Although humans rarely display deliberate awareness of audiotactile interaction, both auditory and haptic stimulation share similar temporal and psychological patterns in human consciousness. This connection would have perhaps been even more true in the Middle Ages than it is now, since the context of parchment and manuscript production and consumption was more immediately personal than paper production and reading is today.
To understand both the historicizing of the senses and the impact of shifting modes of literacy, it is possible to recreate some of the former immediacy of parchment production. During the summer of 2015, I participated in a National Endowments for the Humanities Seminar on Manuscript Materiality. This occasion provided me with the opportunity to make a manuscript page replica, starting from the “ground up” with the creation of parchment. We also studied theory, page layout, and other material circumstances, allowing us to really think about how people—both medieval and modern—engage with manuscripts using their senses. Elsewhere I have discussed the sense of touch. Here, I want to extend that discussion to include the sense of hearing; that is, I will focus on the sounds of parchment-making and parchment-reading, as activated through touching.
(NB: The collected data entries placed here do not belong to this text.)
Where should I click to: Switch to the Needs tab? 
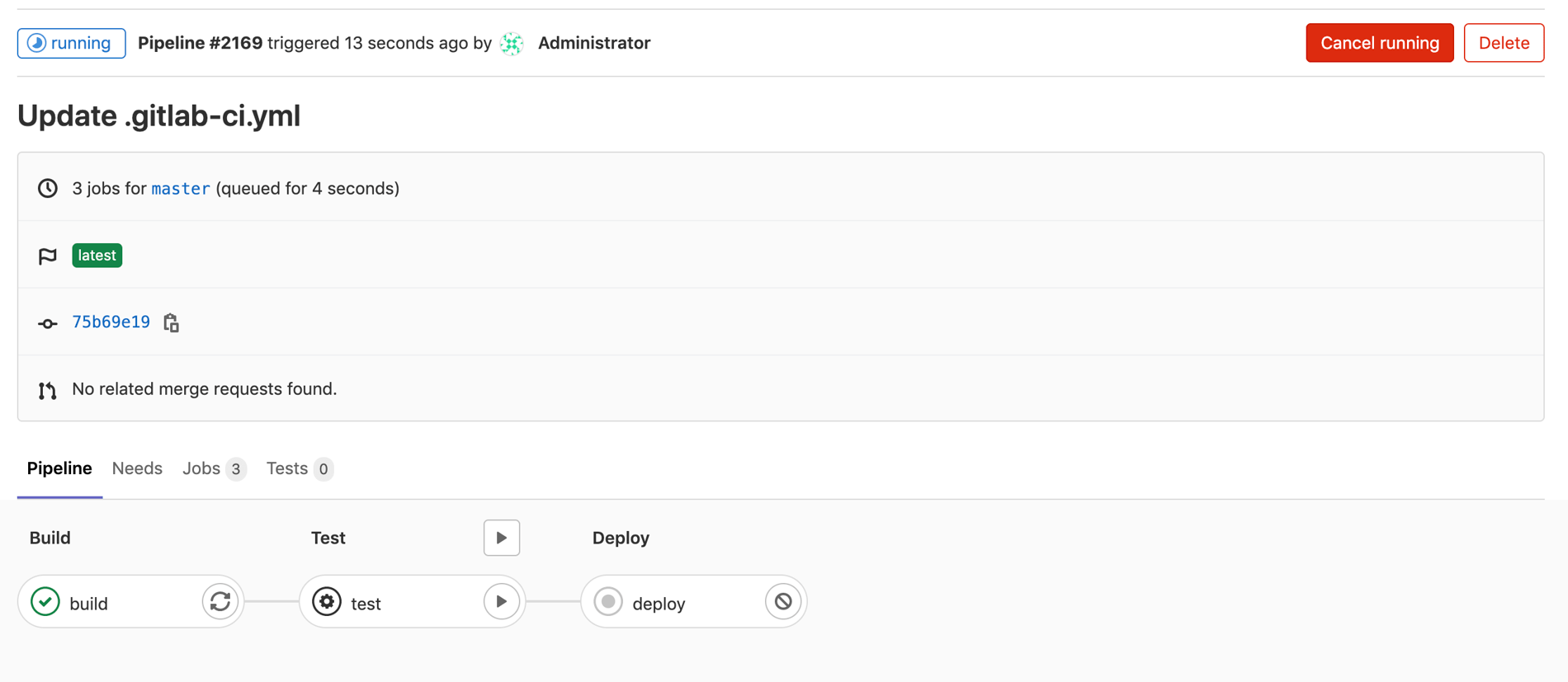tap(137, 468)
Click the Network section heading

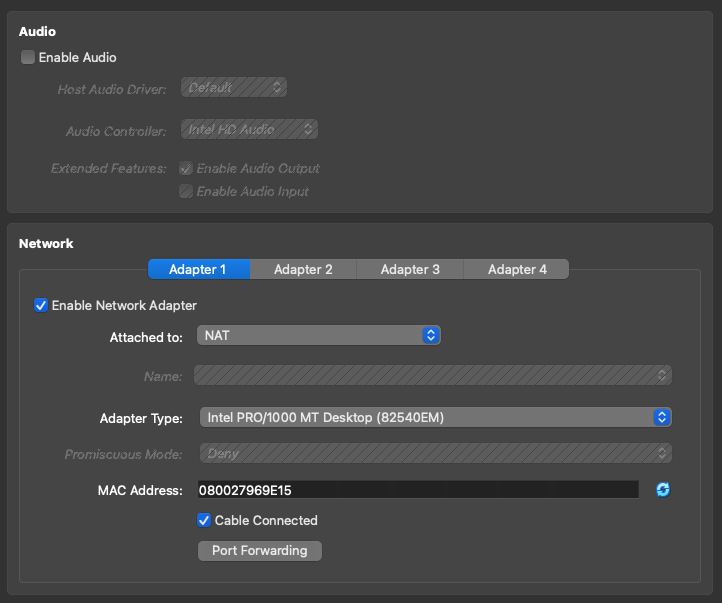[46, 243]
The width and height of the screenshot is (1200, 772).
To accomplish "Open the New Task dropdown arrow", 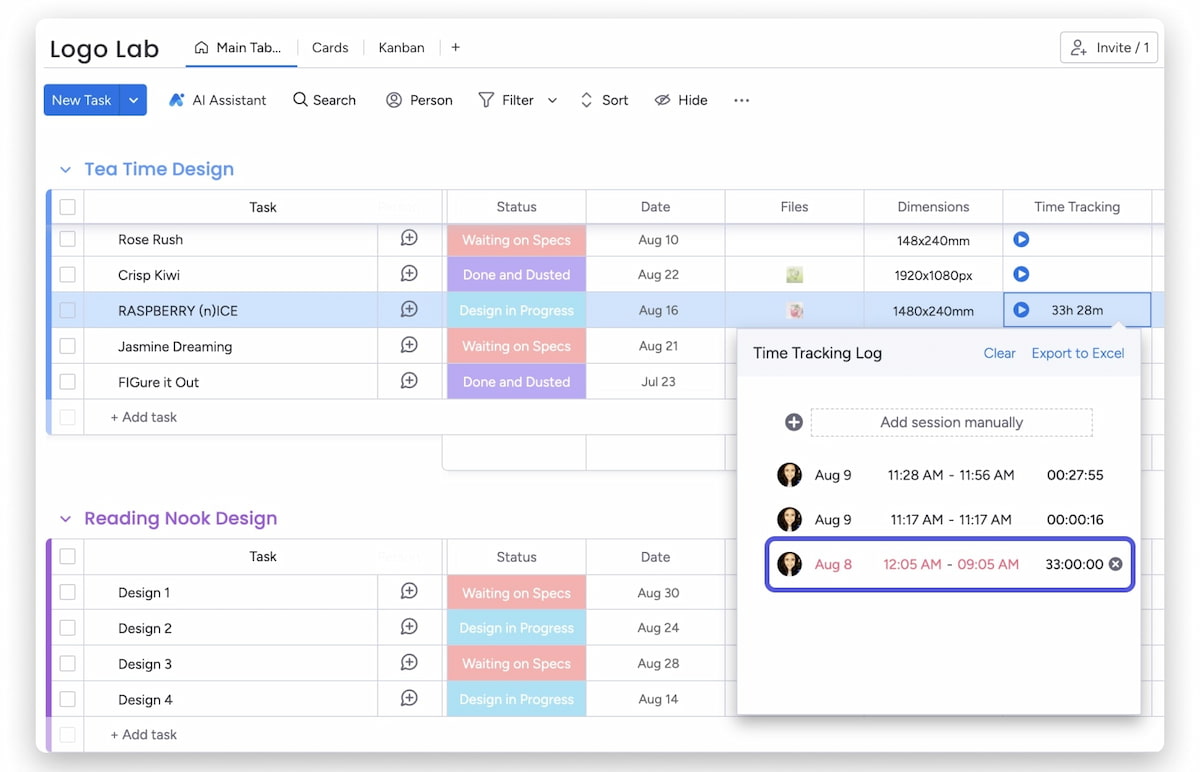I will (133, 99).
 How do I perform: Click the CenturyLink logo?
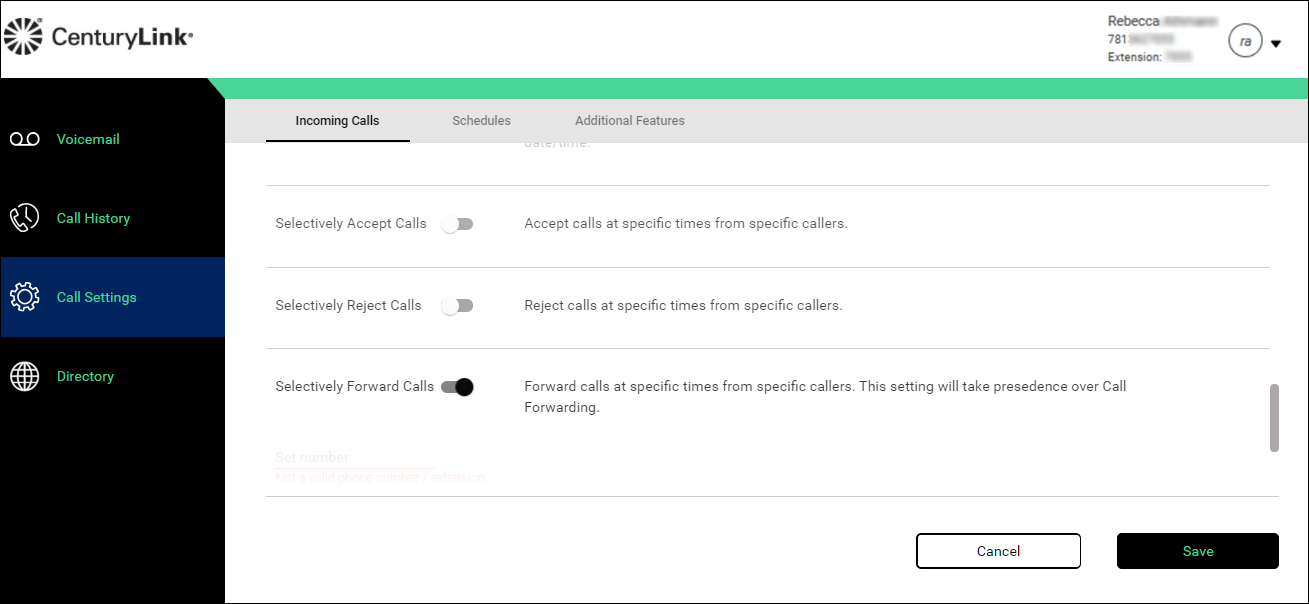coord(98,37)
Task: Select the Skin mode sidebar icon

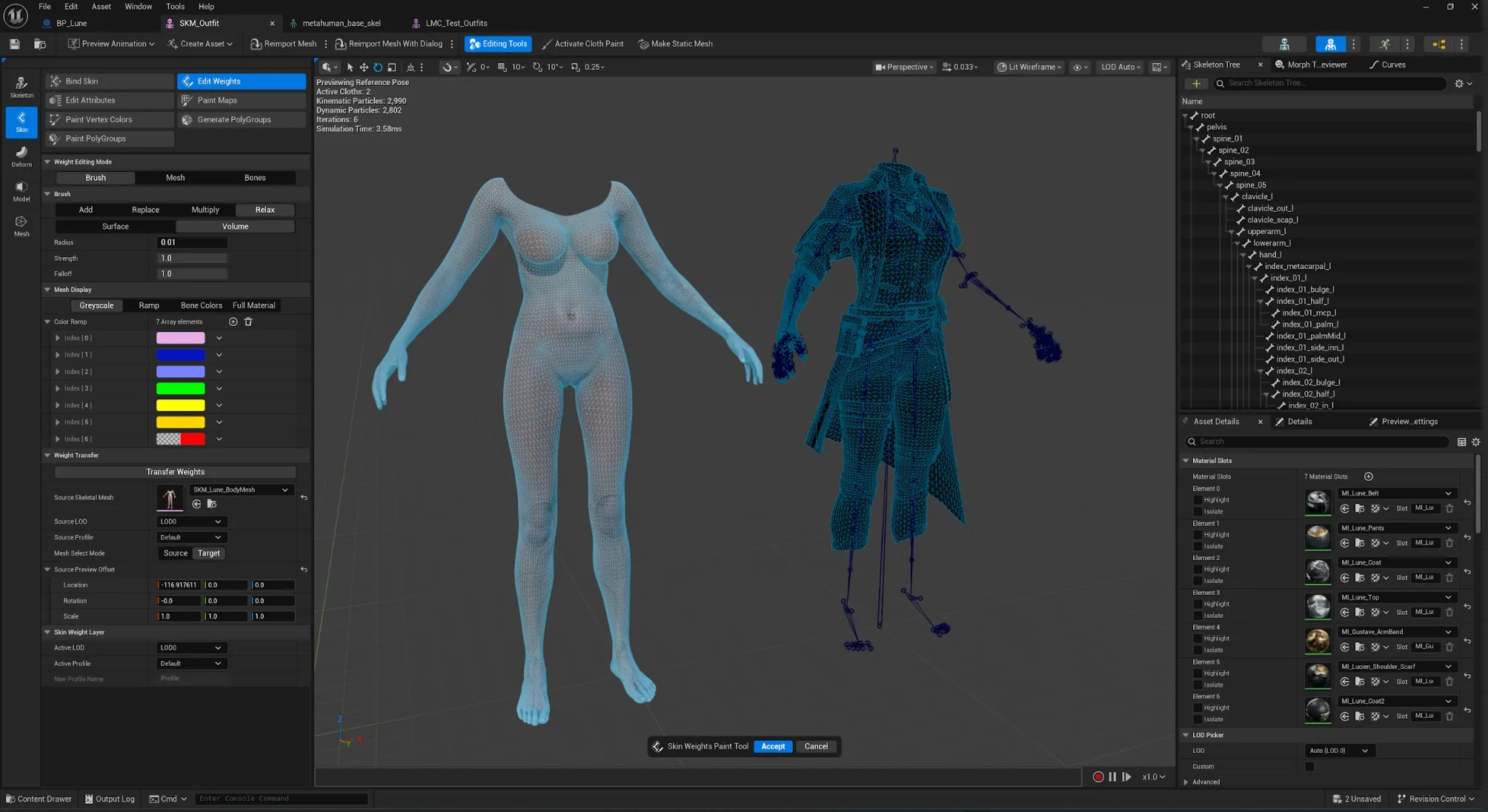Action: click(x=21, y=122)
Parchment (Latin pergamenum) is the general term used for an animal hide that has been prepared for writing. Vellum (Latin vitulinum) more specifically refers to prepared calfskin. Parchment is made through an extended process of skinning, cleaning (de-fleshing and de-hairing), stretching, and scraping. It is stretched and scraped on special frames with adjustable screw pegs. The parchment maker scrapes the skin to the desired thickness with a curved tool, adjusting the pegs as the skin dries and changes texture. Often the skin is rewetted, scraped, and stretched numerous times in order to achieve the desired thickness. Sometimes a pumice stone finish is used at the end to create a surface porous enough to accept and retain ink. This is a vastly different process than tanning, which involves chemical alteration of the skins.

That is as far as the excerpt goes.